// 砂の娘

 海辺の隅にある娘の像は、僕が生まれる前からずっとあったらしかった。誰かが砂で作ったらしいのだけど、それは時が経ちすぎていて、もはや男か女かもわからない有様だった。あれはいつからあったのだろう、と母に尋ねてみると、私が生まれるずっと前から、と返ってきた。ならばと祖父に尋ねたが、私が生まれるずっと前から、と同じ答えが返ってきた。それ以上、尋ねることができる人はいなかった。
「お前はそんなに、あの娘の像が気になるのかい」
 父は優しく僕に問うた。僕は頷いた。
「そうか、ならばあの娘の像に、直接尋ねてみればいいんじゃないかな」
 父は優しく僕に言った。僕は頷いた。

 娘の像は、もう随分朽ち果てていた。
「何か御用ですか」
 娘の像は近付くだけで、すぐにこうして尋ねてきた。
「あたしはもう、ただの砂の塊みたいなもんですよ。そんなあたしに、何か御用ですか」
 卑屈であった。僕は多少言葉を考えた後、彼女に話しかけた。
「いきなりすまなかった。僕は随分前から、君のことが気になっていたんだ」
「へえ、あたしのことが?」
 珍しい、と言いたげに笑った。すると少し砂が崩れて、なおも形を崩していった。彼女はそれに気付くと、笑うのをつまらなそうにやめてしまう。
「……君は長い長い間、ずっとここにいたようだ」
「そう、本当に長い間、ここにいました」
「なぜこうなったんだい」
 ゆっくりと本題に入ろうとしたが、彼女は困ったように沈黙した。
「全部話しきれるかわかりませんよ」
「話したくないなら、いいのだけど」
「いいえ、さっきあんたも見たでしょうけど、何かしようとするたび、私は崩れていくんです。だから、話し終わる前に崩れてしまうかもしれないんです。もう、決して長くはないから」
 間。そして、いえ、と彼女は続けた。
「崩れるのはいいですけどね。なに、最後にお話できて、あたしは嬉しくてたまらない。あたしが本当の娘だったら、きっとここで笑い転げて砂まみれですよ……」
 本当の娘だったら、という響きは、とても悲しくあった。僕は彼女になんと声をかければいいか、わからないでいた。

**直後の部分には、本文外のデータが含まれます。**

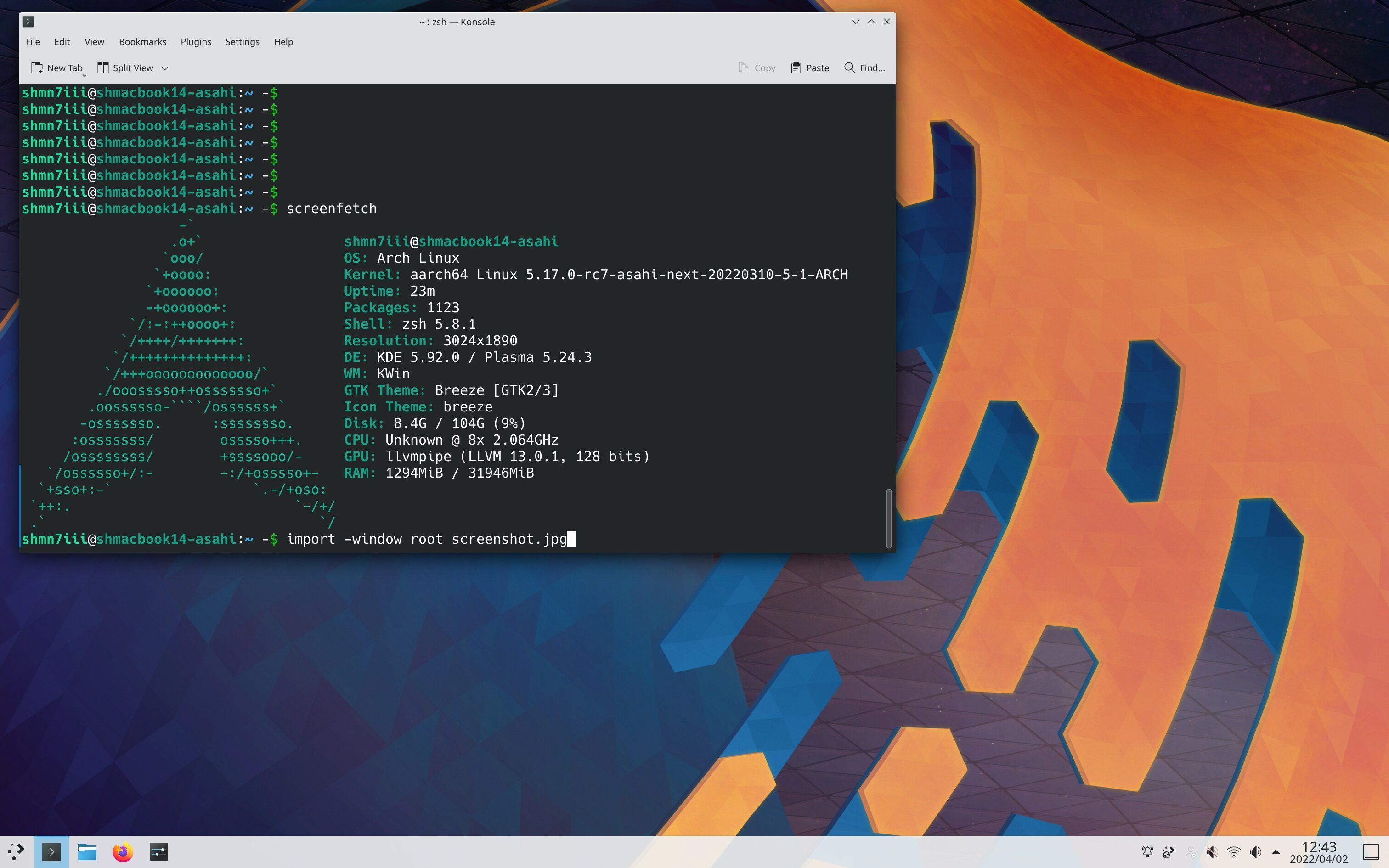Click the Split View toolbar icon
This screenshot has height=868, width=1389.
coord(103,68)
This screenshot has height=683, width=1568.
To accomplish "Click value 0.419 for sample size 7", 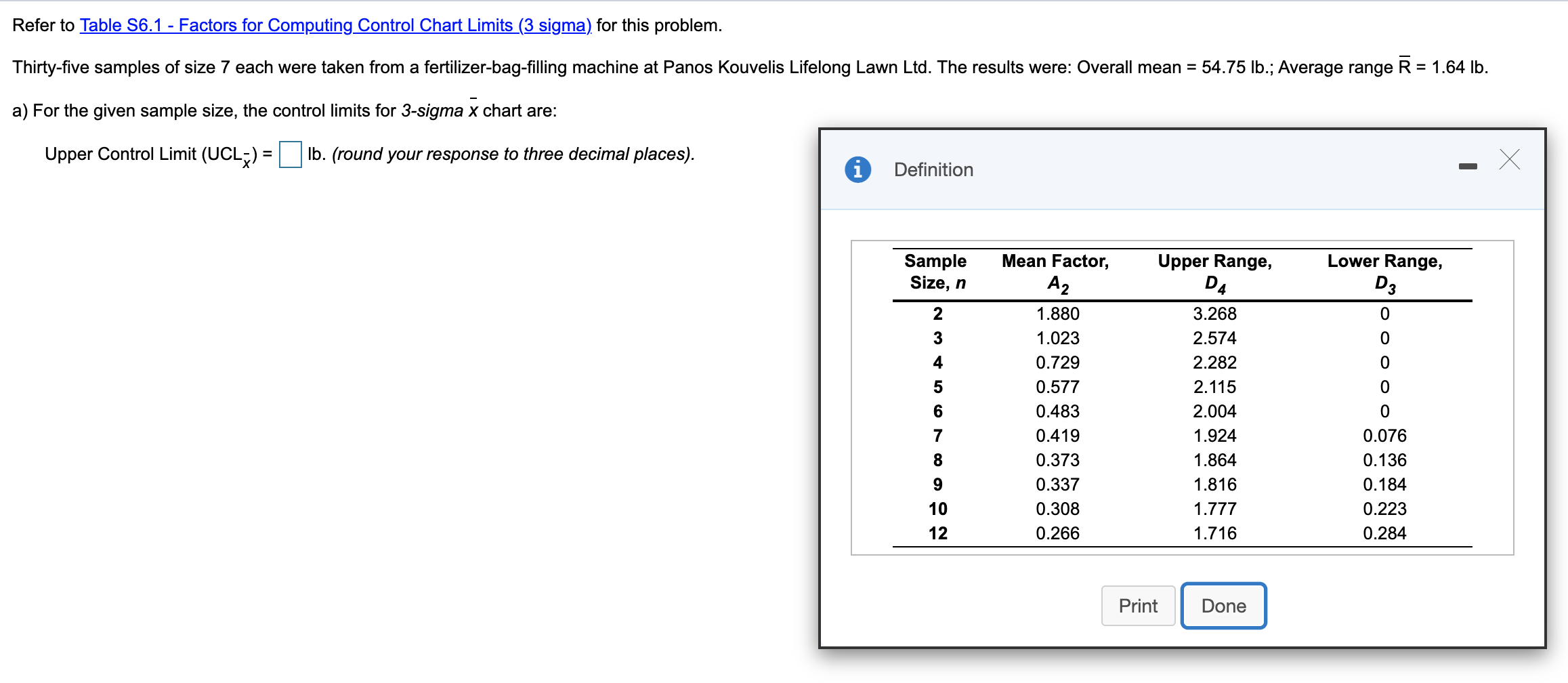I will tap(1058, 436).
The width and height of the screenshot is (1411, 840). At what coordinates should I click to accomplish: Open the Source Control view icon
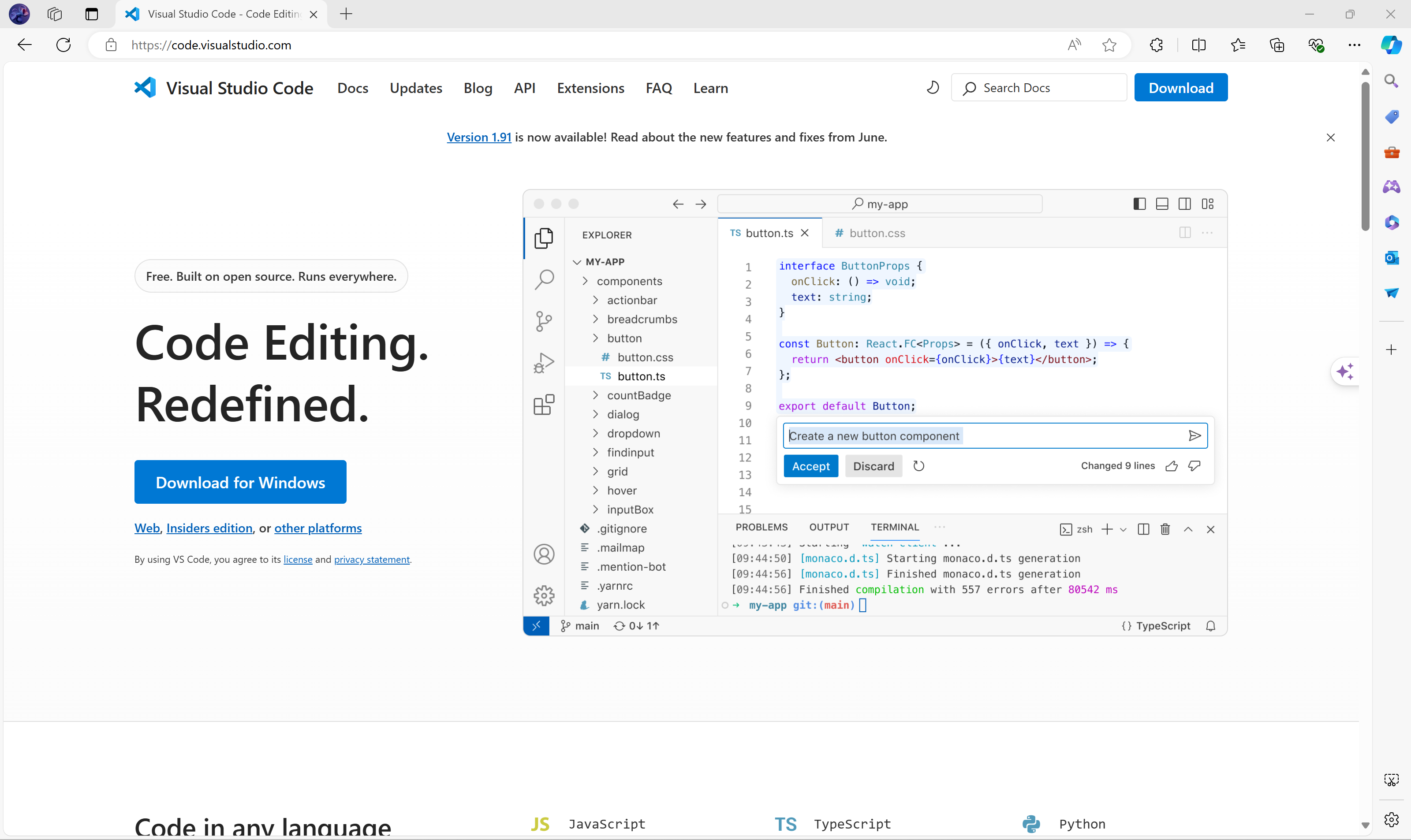point(544,321)
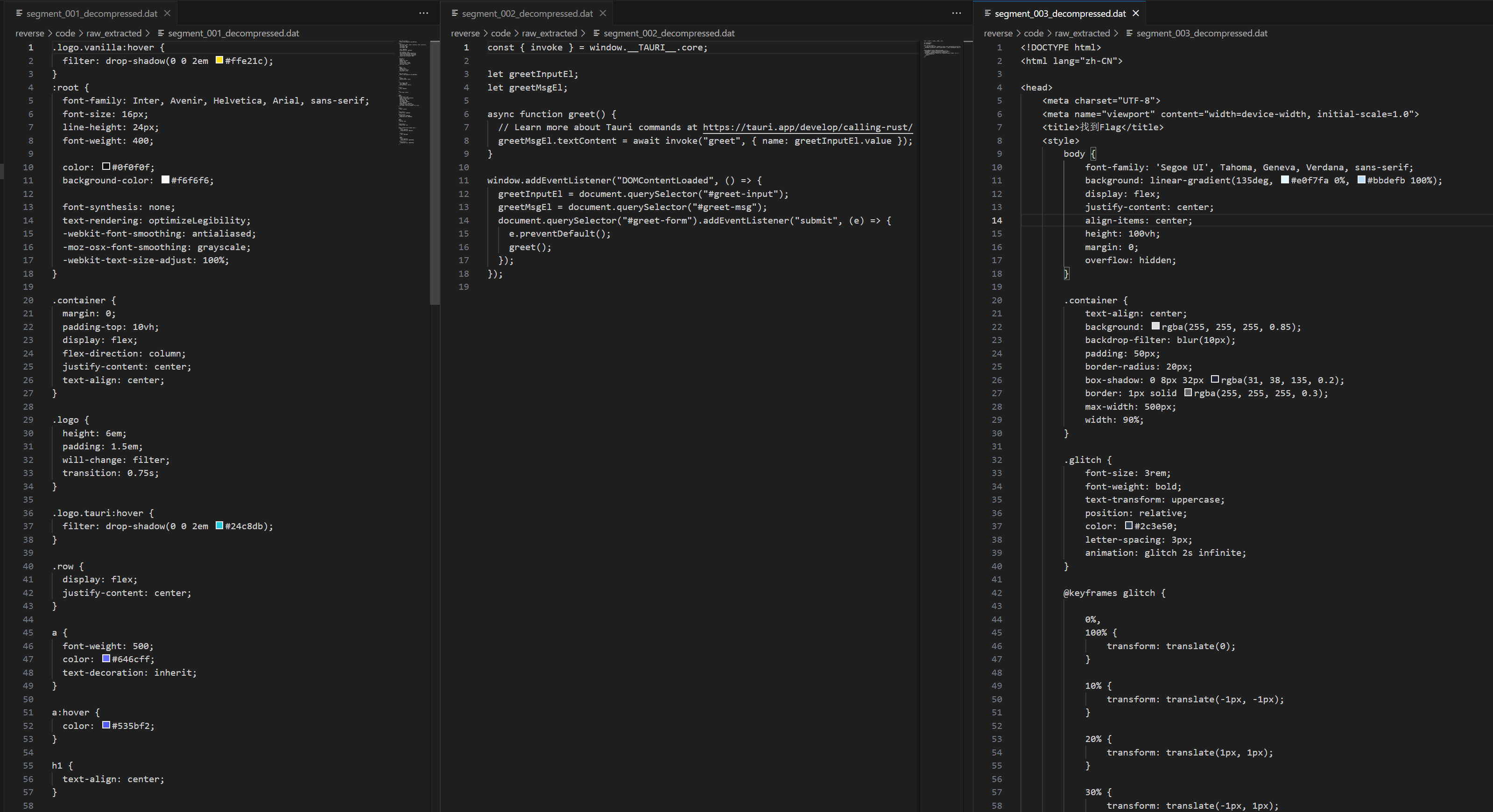Click the first editor's vertical scrollbar
The height and width of the screenshot is (812, 1493).
[435, 174]
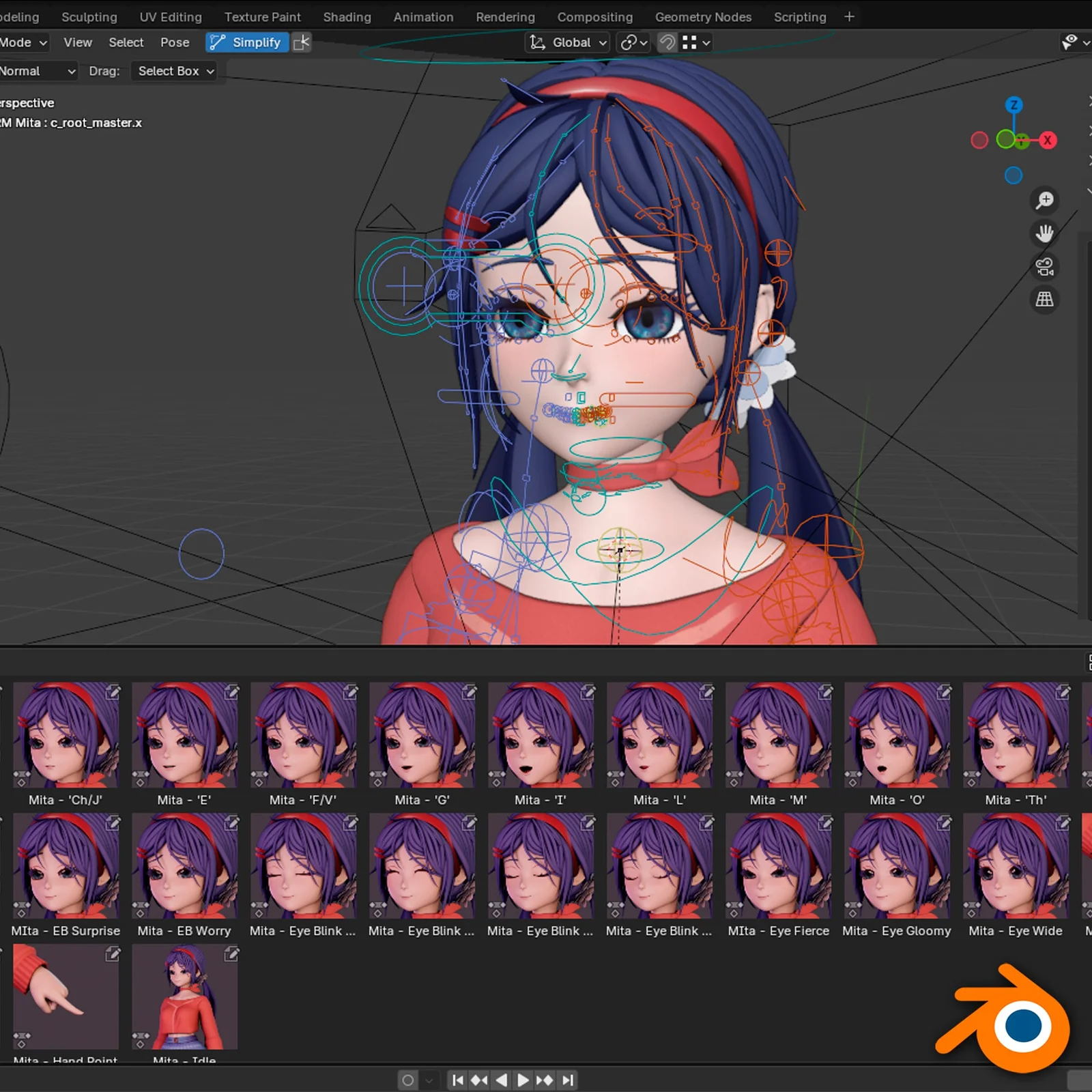This screenshot has height=1092, width=1092.
Task: Click the camera view icon in viewport sidebar
Action: point(1044,266)
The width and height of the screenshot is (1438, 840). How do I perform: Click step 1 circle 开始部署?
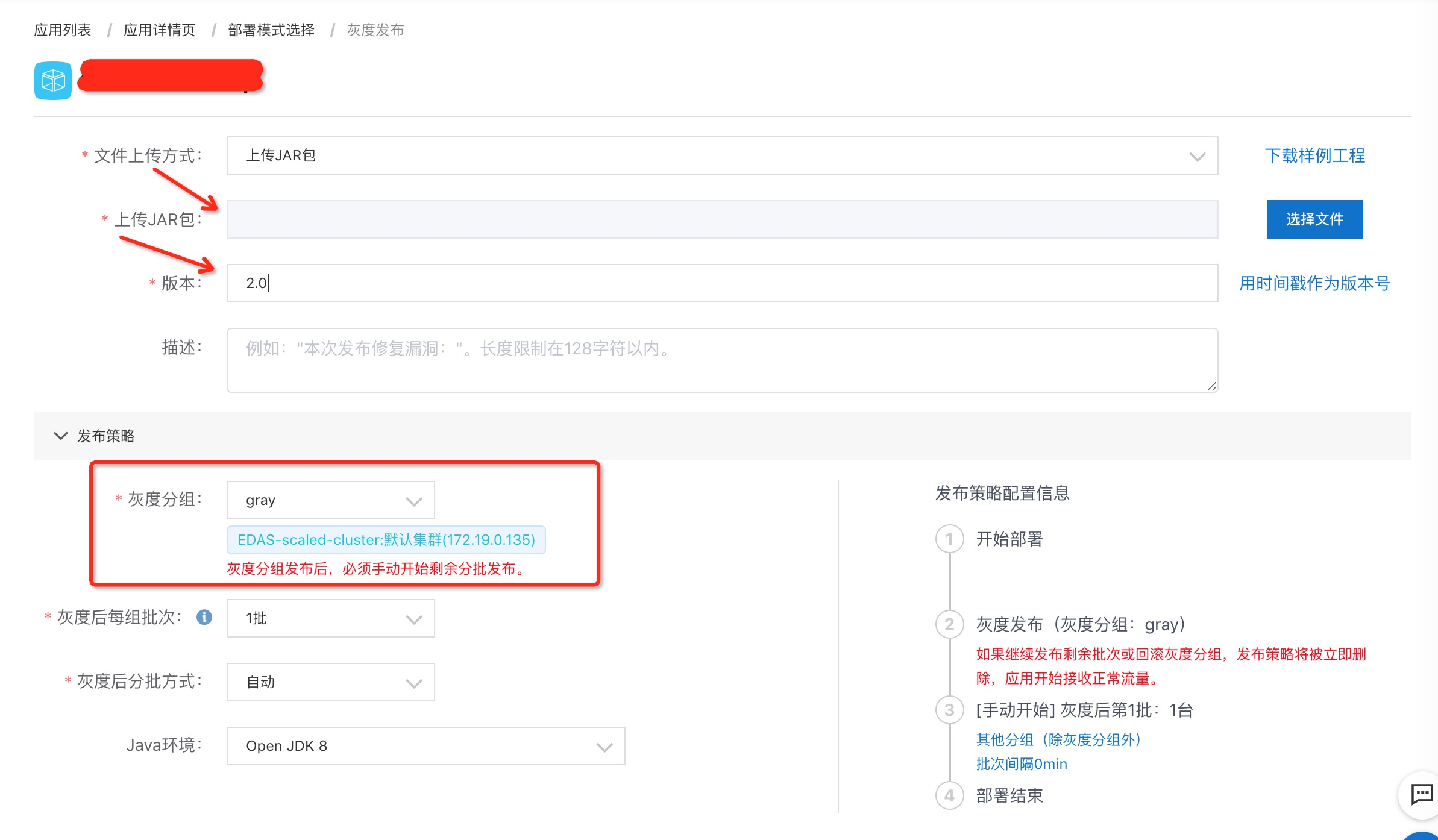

「……いえ、こんなこと言ってる場合じゃないですね。あたし、あたしは昔、この近くに住んでいた、年老いた芸術家に作られたんです。若い頃の恋人だかを真似てね。芸術として、というよりも、話し相手が欲しかったみたいで。まあ、散々つまらない話をされましたよ。恋人との思い出から、自分の芸術論から、何から何まで。そりゃ、あたしもその人に作られた子供みたいなもんですからね。聞いてやりましたよ。でも、飽きたのかなんだか知らないですけど、あの人は海の中に沈んじまった。あたしを置いてね。それから、ずっと、あたしは一人。この長い長い間、本当に、つまんないもんでしたよ」
 やれやれ、と面倒くさそうにため息じみた砂を吐く。僕はその砂を見ながら、それとない違和感に、口を出そうか出すまいか迷った後、出した。
「……これは僕の勝手な考えなんですけど」
「ええ、なんでしょう」
「もしかしてあなたは、まだ未練があるんじゃないでしょうか」
「未練? 何をばかな」
 彼女は鼻を鳴らして、少し崩れた。僕は言う。
「だって、あなたはそうして何かするたび、崩れていけたのでしょう。だったら芸術家が死んですぐ、一人で適当に動いていれば、終わったことでしょう。でも今も、あなたはここにいる。拒絶するみたいに、気にかけて、踏ん張って……」
 そのとき、風が彼女の後ろ側から吹いた。そして砂が、僕を撫でた。それは彼女の、砂のしずくであった。涙のように、塊が落ちてゆく。僕はそれをぬぐうこともできず、そっと視線をそらした。
「なんであんたは、そんな余計なことに、気付いてしまったんでしょうね」
 嗚咽。そのたびに、砂が落ちる音がした。
「あたし、ずっと忘れてたのに。所詮あたしは砂だったから、なんでここにずっといようとしてるのか、忘れてしまっていたのに。思い出してしまった、とってもばかなこと……」
 彼女は吐き出すように、言葉をつむぐ。
 首を絞められる、ナイフで刺される、石で殴られる、毒を盛られる、銃で撃たれる、海にその他でも、なんでも、なんでも……。
「……本当に、なんでもよかったんです、あたし、あの人に壊されさえすれば。でも、あの人は死んでしまった。でもあたしは、あの人に壊されたかった。もっと望むなら、あの人と死にたかった、それなのに…………あたし、ひどいやつです。今、あなたが憎くてしょうがない。嫉妬に狂って、しょうがない」
 どうして、とは、聞けなかった。彼女を見ることすら、できなかった。
「ねえ、どうしてあんたは海なの。どうして、あの人を拒絶もせずに飲み込んだの。ねえ、返して、あの人を返して! ねえったら!」
 それから、彼女は静かに嗚咽して、いずれ聞こえなくなった。僕はそれこそ砂を噛むような気持ちで、そっと囁く。
「それでは、僕があなたを芸術家と一緒にしましょう。この広い深い海の中に、飲み込みましょう」
 しかしそんなことを言ったときにはもはや、言葉も涙も彼女も、もう風に吹かれて消えていた。